The Daily Gamecock

Opinion: Instagram is better without pressure of likes

If you’ve updated Instagram recently, you might be confused to find that you can no longer view how many likes other accounts receive on their posts. 

No, it’s not a glitch. It’s not a trick of the eye. Instagram actually privatized its likes, so the only likes and views you can see are your own. 

On Nov. 8, the company’s CEO Adam Mosseri announced on Twitter that the platform would expand its testing of hiding likes to “include a small portion of people in the US.” Instagram already experimented with making its likes private in several different countries, including Australia, Brazil, Canada, Ireland, Italy, Japan and New Zealand, according to Thrillist. 

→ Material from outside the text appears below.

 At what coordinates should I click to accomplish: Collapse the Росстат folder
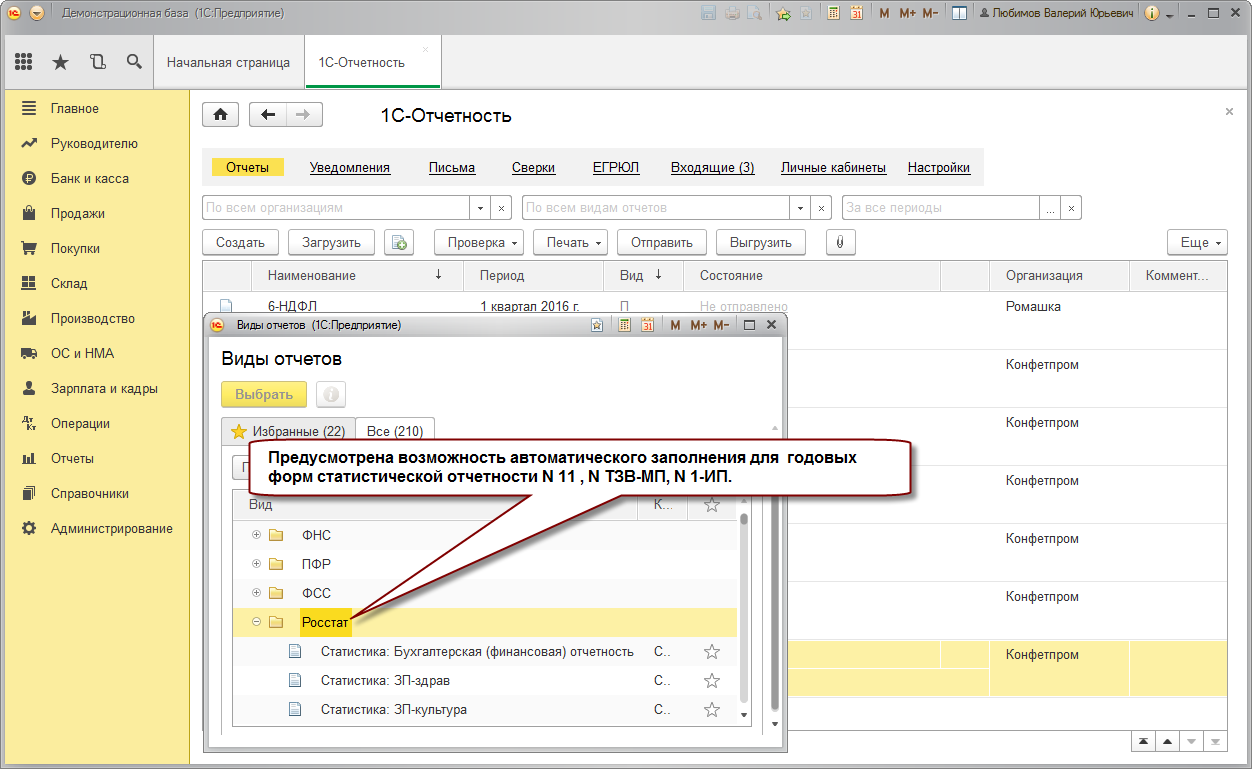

This change can bring a lot of good. Instagram can become stronger, less stressful and more welcoming because of it. The network is stepping in a more socially conscious direction, away from the toxicity of a society enamored with likes and validated by numbers. 

"The idea is to try to depressurize Instagram, make it less of a competition, give people more space to focus on connecting with people that they love, things that inspire them,” Mosseri said at the 2019 WIRED25 Summit

Now users won’t have to worry about choosing optimal posting times or wonder why their latest post garnered significantly less likes. Influencers can focus on improving the quality of their content, instead of their count statistics. Celebrities can spend more time expanding their brands and connecting with fans.  

The only drawback of this removal is the impact it could have on businesses and influencers, since data from likes is used to enlarge followings and meld more appealing content to target audiences. 

However, it doesn’t have to hurt these groups because follower counts will still be displayed and accounts can benefit from being less dependent on likes. An influx of likes doesn’t automatically equate to increasing profits or success. There are many different factors that go into maintaining an effective presence on social media. For one, comments are a vital part of assessing feedback from followers and the public for creators. 

In a tweet, social media marketing strategist Karen Civil argued that likes no longer contributing to exposure will force accounts to engage in more authentic work. “This move is to make Instagram a safer place and to stop users from allowing "likes" to dictate their content,” she wrote. 

Another positive aspect of deleting Instagram likes is the promising influence it could have on mental health. 

In 2017, Time reported a study that established Instagram as the “worst social media network for mental health.” The study found the network to be "associated with high levels of anxiety, depression, bullying and FOMO, or the "fear of missing out."”

During the Summit conference, Mosseri referenced the platform bringing awareness to some of the issues it had a hand in perpetuating. “We will make decisions that hurt the business if they’re good for people’s well-being and health because it has to be good for the business over the long run.”  

For so many of us, likes can wreck our self-esteem and cause us to unfairly compare ourselves to our peers. Instagram was predominantly created for sharing content and expression with others, but has become a monster that feeds off insecurity and makes people feel inadequate because they didn’t reach a certain like count. 

Hopefully this transformation will encourage people to prioritize connections and substance, rather than letting something as superficial as a heart on a picture determine their self-worth.